--- start Passage to read ---
Federal Agency Environmental Lawsuit Related to Four Corners

On April 20, 2016, several environmental groups filed a lawsuit against the Office of Surface Mining Reclamation and Enforcement ("OSM") and other federal agencies in the District of Arizona in connection with their issuance of the approvals that extended the life of Four Corners and the adjacent mine.  The lawsuit alleges that these federal agencies violated both the Endangered Species Act ("ESA") and the National Environmental Policy Act ("NEPA") in providing the federal approvals necessary to extend operations at the Four Corners Power Plant and the adjacent Navajo Mine past July 6, 2016.  APS filed a motion to intervene in the proceedings, which was granted on August 3, 2016.

On September 15, 2016, NTEC, the company that owns the adjacent mine, filed a motion to intervene for the purpose of dismissing the lawsuit based on NTEC's tribal sovereign immunity. On September 11, 2017, the Arizona District Court issued an order granting NTEC's motion, dismissing the litigation with prejudice, and terminating the proceedings. On November 9, 2017, the environmental group plaintiffs appealed the district court order dismissing their lawsuit. On July 29, 2019, the Ninth Circuit Court of Appeals affirmed the September 2017 dismissal of the lawsuit, after which the environmental group plaintiffs petitioned the Ninth Circuit for rehearing on September 12, 2019. The Ninth Circuit denied this petition for rehearing on December 11, 2019.

Four Corners National Pollutant Discharge Elimination System ("NPDES") Permit

On July 16, 2018, several environmental groups filed a petition for review before the EPA Environmental Appeals Board ("EAB") concerning the NPDES wastewater discharge permit for Four Corners, which was reissued on June 12, 2018.  The environmental groups allege that the permit was reissued in contravention of several requirements under the Clean Water Act and did not contain required provisions concerning EPA’s 2015 revised effluent limitation guidelines for steam-electric EGUs, 2014 existing-source regulations governing cooling-water intake structures, and effluent limits for surface seepage and subsurface discharges from coal-ash disposal facilities.  To address certain of these issues through a reconsidered permit, EPA took action on December 19, 2018 to withdraw the NPDES permit reissued in June 2018. Withdrawal of the permit moots the EAB appeal, and EPA filed a motion to dismiss on that basis. The EAB thereafter dismissed the environmental group appeal on February 12, 2019. EPA then issued a revised final NPDES permit for Four Corners on September 30, 2019. This permit is now subject to a petition for review before the EPA Environmental Appeals Board, based upon a November 1, 2019 filing by several environmental groups. We cannot predict the outcome of this review and whether the review will have a material impact on our financial position, results of operations or cash flows.


151


COMBINED NOTES TO CONSOLIDATED FINANCIAL STATEMENTS


Four Corners

4CA Matter

On July 6, 2016, 4CA purchased El Paso’s 7% interest in Four Corners. NTEC had the option to purchase the 7% interest and ultimately purchased the interest on July 3, 2018. NTEC purchased the 7% interest at 4CA’s book value, approximately $70 million, and is paying 4CA the purchase price over a period of four years pursuant to a secured interest-bearing promissory note. In connection with the sale, Pinnacle West guaranteed certain obligations that NTEC will have to the other owners of Four Corners, such as NTEC's 7% share of capital expenditures and operating and maintenance expenses. Pinnacle West's guarantee is secured by a portion of APS's payments to be owed to NTEC under the 2016 Coal Supply Agreement.
--- end Passage to read ---
--- start Material provided ---
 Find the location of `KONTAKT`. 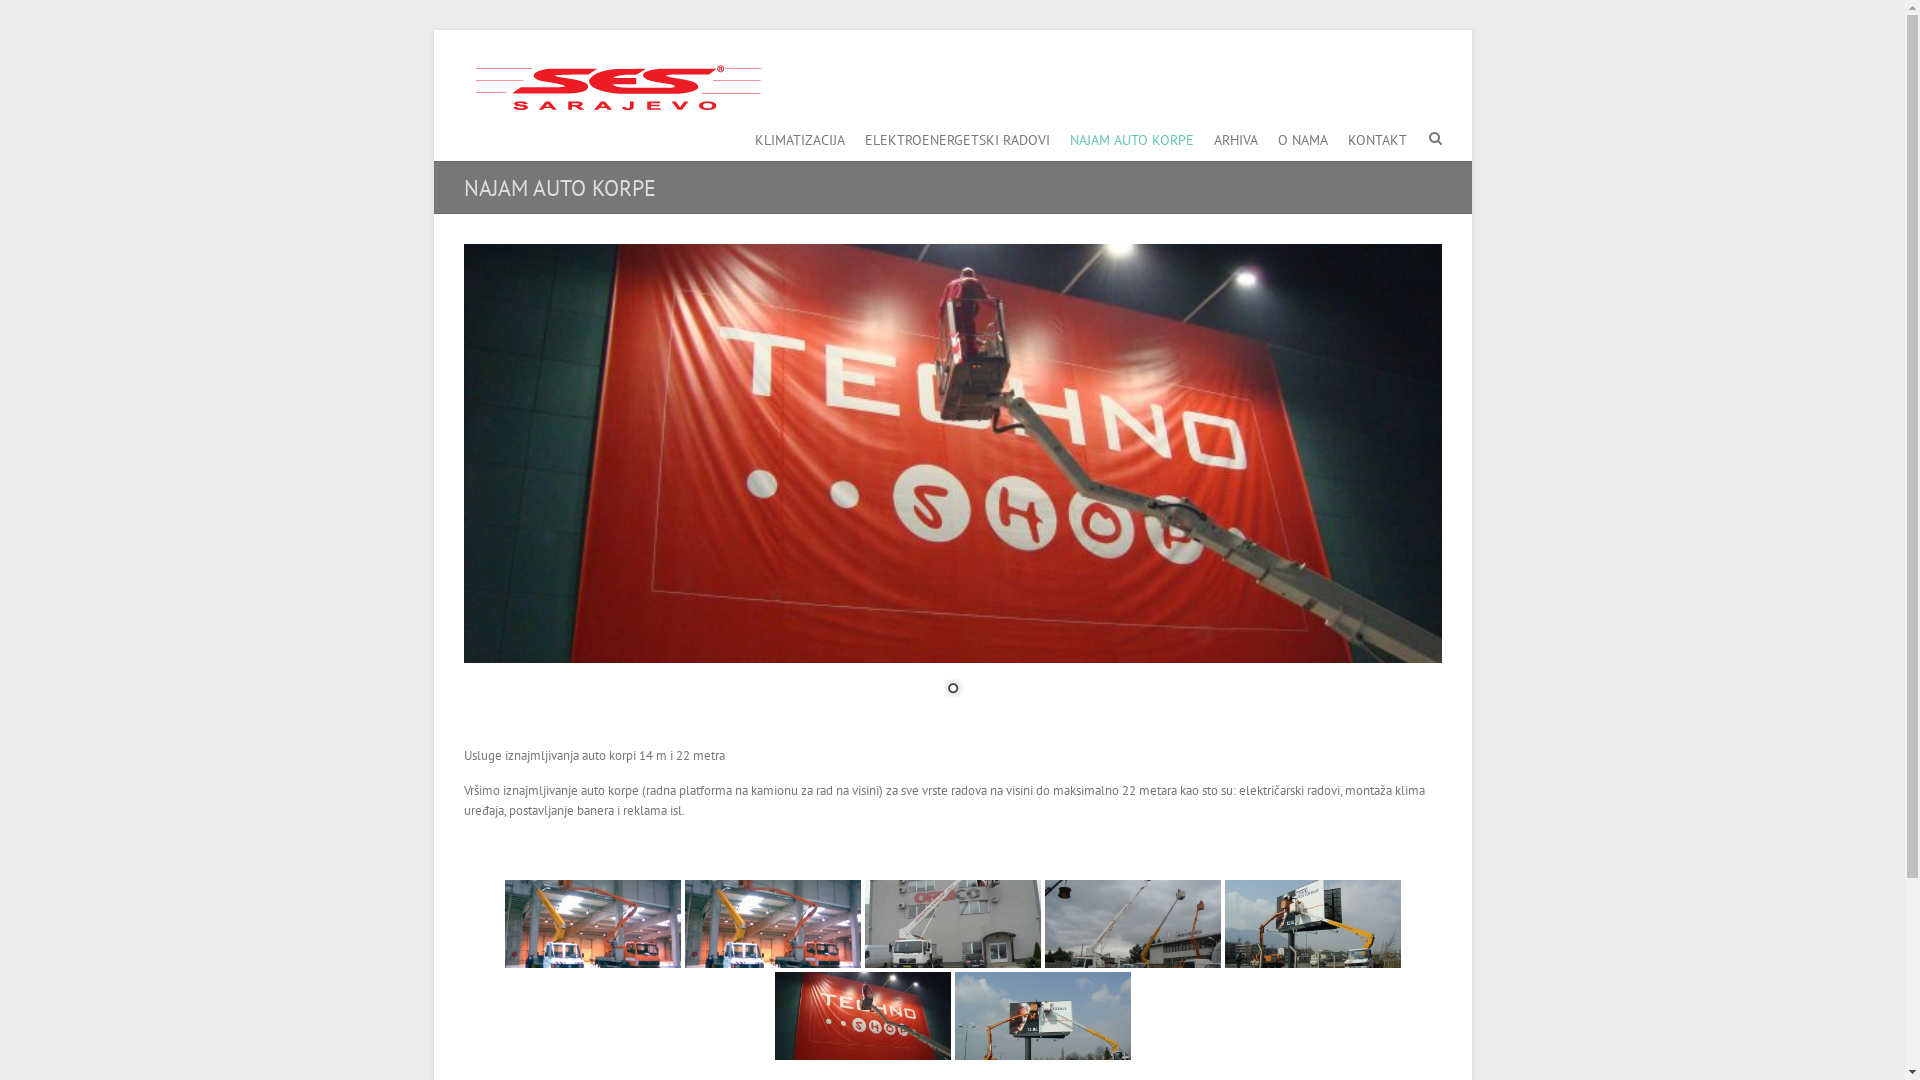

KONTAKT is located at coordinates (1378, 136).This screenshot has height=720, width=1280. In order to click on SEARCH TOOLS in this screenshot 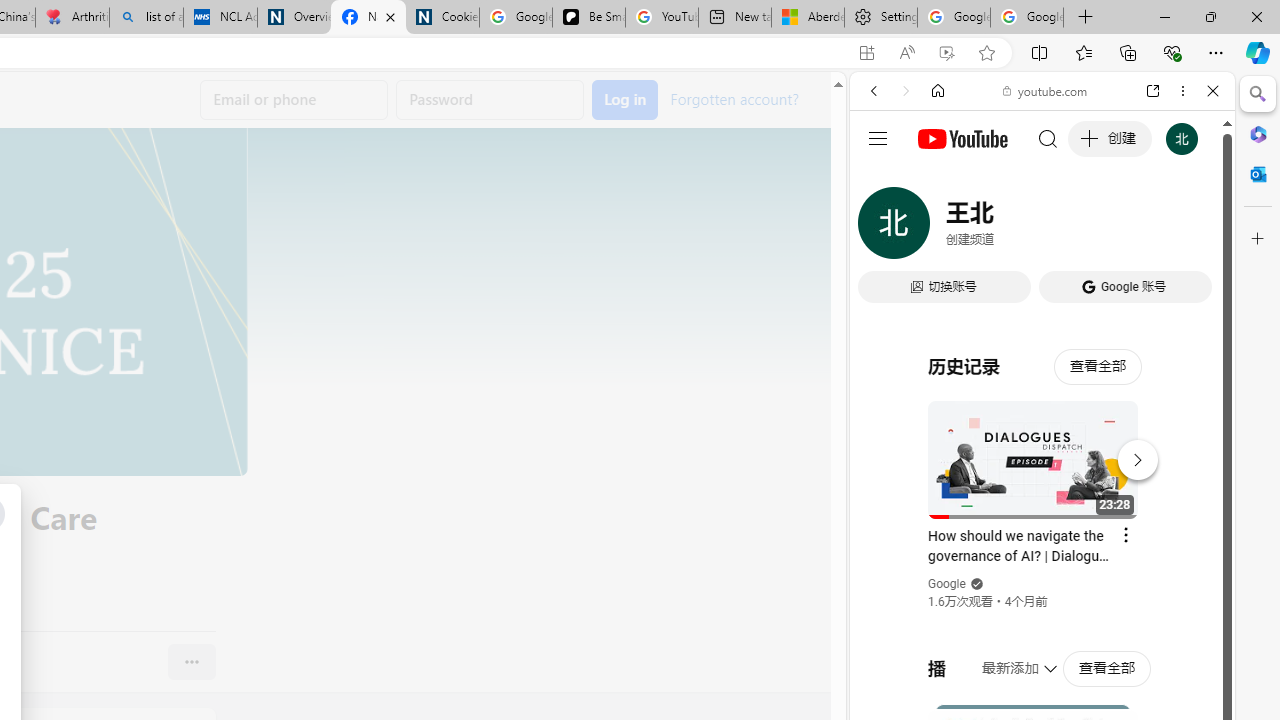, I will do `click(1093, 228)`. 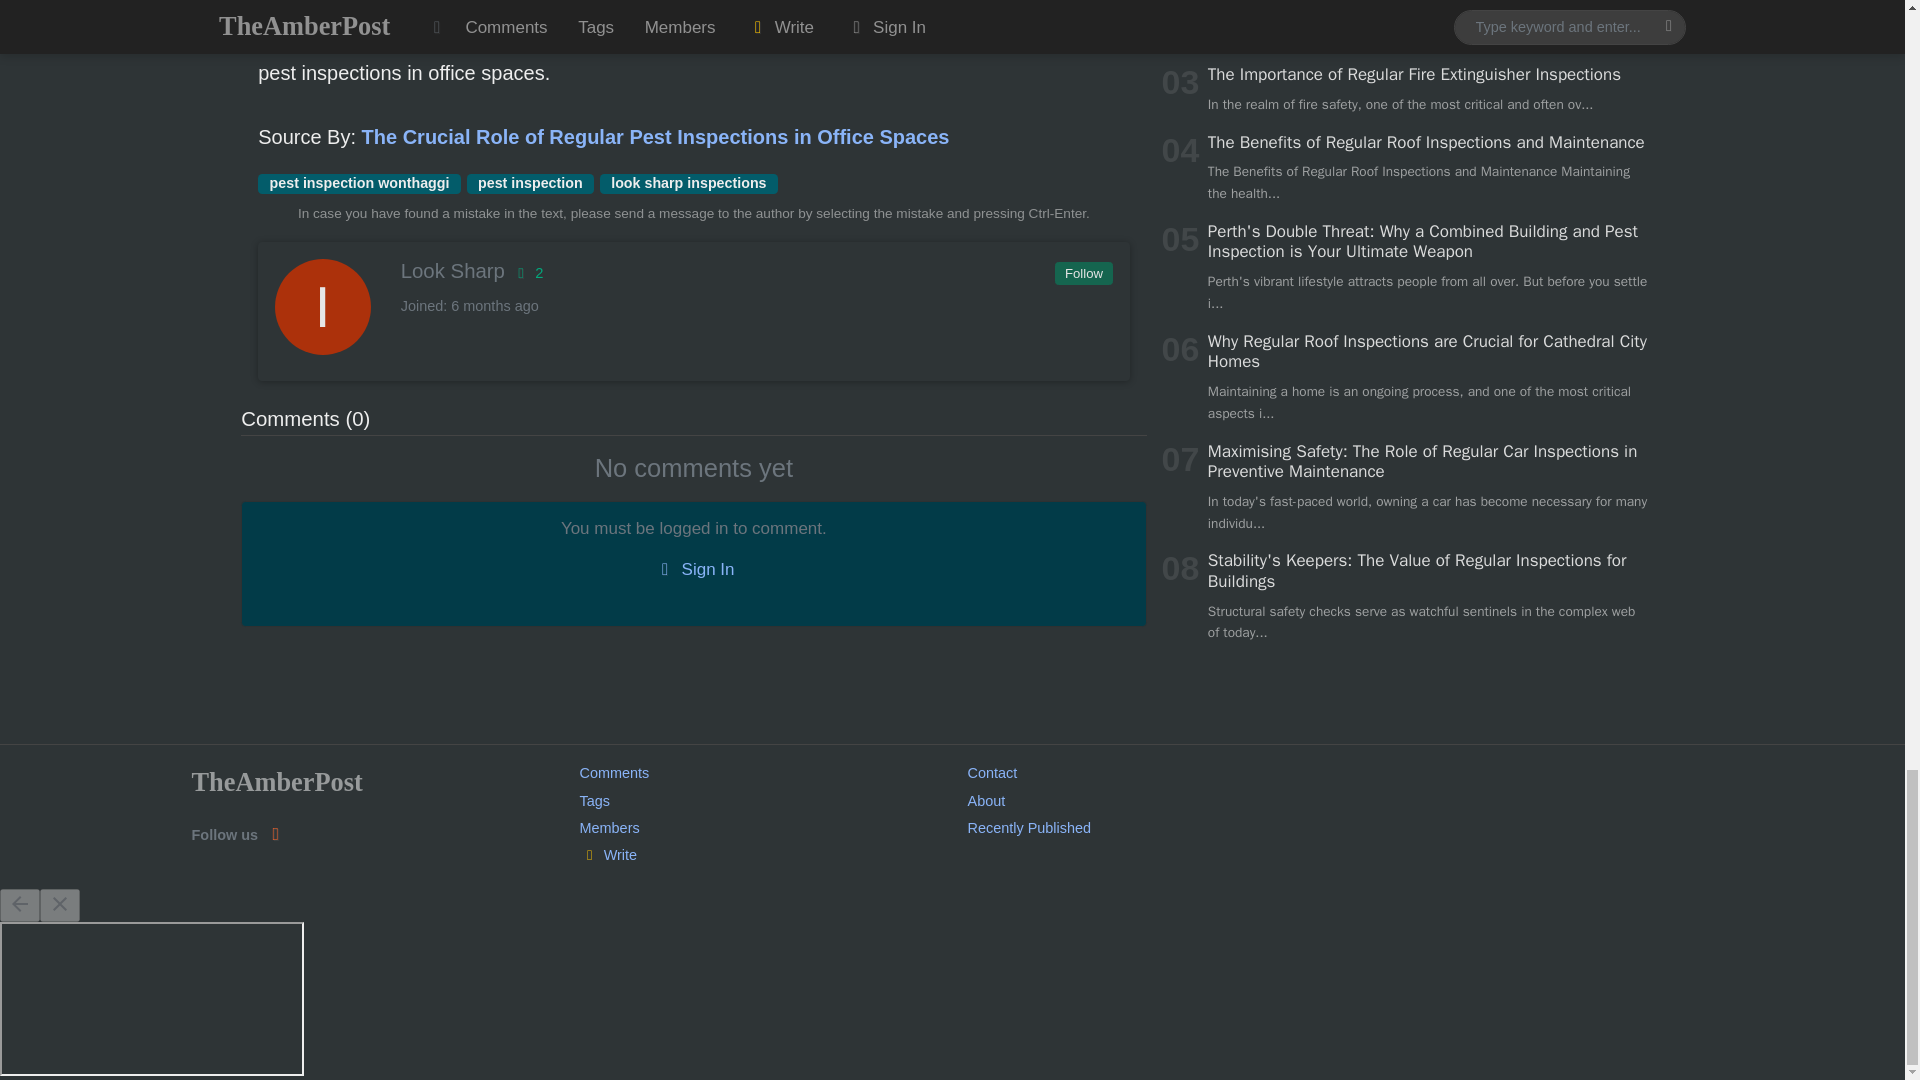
--- end Material provided ---
- **Tasks to perform**
A. In the Four Corners passage, on what date did the Ninth Circuit deny the environmental groups' petition for rehearing?
B. From the Four Corners passage, pull out the text starting with "Federal Agency Environmental" and going on through "August 3, 2016.", word for word.

- **Per-task answers**
A. December 11, 2019

B.
Federal Agency Environmental Lawsuit Related to Four Corners

On April 20, 2016, several environmental groups filed a lawsuit against the Office of Surface Mining Reclamation and Enforcement ("OSM") and other federal agencies in the District of Arizona in connection with their issuance of the approvals that extended the life of Four Corners and the adjacent mine.  The lawsuit alleges that these federal agencies violated both the Endangered Species Act ("ESA") and the National Environmental Policy Act ("NEPA") in providing the federal approvals necessary to extend operations at the Four Corners Power Plant and the adjacent Navajo Mine past July 6, 2016.  APS filed a motion to intervene in the proceedings, which was granted on August 3, 2016.